I must admit that this movie, about siblings befriending a cute/icky alien creature, was not one of my childhood touchstones, as it was for so many people. I saw it and liked it, but then moved on to other films (some of them from Spielberg). So my assessment is mostly coming from a middle-aged perspective, in which E.T. is appreciated for its heart-swelling sentiment and technical craft but not held up as an emblem of childhood itself. One of Spielberg’s few true children’s films, E.T. is simple in plot and broad in its themes—which makes watching it as an adult a little less than thrilling. That is until the John Williams score kicks in as those kids go soaring into the sky on their bicycles. And then, boy, does E.T. feel pretty significant. That is one of Hollywood’s most indelible images for a reason. Though I would argue that E.T. in that little blonde wig should be even more famous; it’s the greatest thing in the whole movie.

13. Lincoln (2012)

Genre: Period drama
Notable cast: Daniel Day-Lewis, Sally Field, David Strathairn
MPA rating: PG-13

This literate, rumbling biopic is probably best remembered for Daniel Day-Lewis’s enormous-yet-humble performance as the 16th president of the United States. Which is fair enough.
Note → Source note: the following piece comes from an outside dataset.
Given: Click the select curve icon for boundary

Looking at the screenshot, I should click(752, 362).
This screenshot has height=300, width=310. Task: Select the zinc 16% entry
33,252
Day-Lewis is mesmerizing, adopting a whispery croak of a voice to play a man pushing his way toward the righteous end of slavery. But there’s much else to be savored in the film, too. Tommy Lee Jones is lovably ornery as Thaddeus Stevens; Sally Field gives good addled melodrama as Mary Todd Lincoln; James Spader is sly and peppery as a lobbyist working for the cause of emancipation. (The rest of the sprawling cast is terrific, too.) Tony Kushner’s script makes august poetry of both congressional speeches and backroom machinations. Spielberg arranges the many moving parts of his film into a symphony of process, arguing for the perseverance of good against tall odds. We may not all share that same optimistic view of America, but the case is at least mightily made. And that shot of Lincoln and his son behind a billowing curtain, listening to the bells tolling freedom? True cinema.

Everett Collection.

12. Minority Report (2002)

Genre: Action-thriller
Notable cast: Tom Cruise, Colin Farrell, Samantha Morton
MPA rating: PG-13

A sad, nervous sci-fi thriller, Minority Report envisions a future in which surveillance is omnipresent and screens advertise things to us wherever we go. So, Minority Report envisions our present day, only with police on jet packs and people who can predict crimes. It’s a lark of a mystery, full of stunning set pieces from an eyeball transplant to a chase across a highway zooming with self-driving cars. Minority Report is a “one for them” picture that Spielberg nonetheless imbues with great thought and ingenuity, making a richly grained blockbuster that prods at the mind. And it’s one of the last great uses of Tom Cruise outside of the Mission: Impossible series. Here, he’s nimble and intense and, perhaps most important to his career, he has a great haircut.

11. Munich (2005)

Genre: Period drama
Notable cast: Eric Bana, Daniel Craig, Marie-Josée Croze
MPA rating: R

The third in Spielberg’s triptych of films reacting to 9/11, Munich marks the director’s first time working with Kushner, who has become as valued a collaborator as Spielberg’s longtime director of photography, Janusz Kamiński. Together they create a probing moral thriller about Mossad agents (led by Eric Bana’s conflicted former soldier, Avner) as they clandestinely exact vengeance for the kidnap and murder of Israeli athletes at the Munich Olympics. Spielberg is having a debate about responding to violence with violence, be it state sanctioned or extrajudicial. If any answer is reached, it’s a despondent one: Munich persuasively argues that too often the only outcome is further violence, drawing a connective line between conflicts past and present and realizing them as one never-ending tragedy. The film also functions beautifully as a mere spy/assassin suspense movie, skulking across Europe as Avner and his team plunge further and further into the abyss. Yes, the sex scene toward the end is jarring, but otherwise Munich is a sharp and sophisticated portrait of geopolitical confusion.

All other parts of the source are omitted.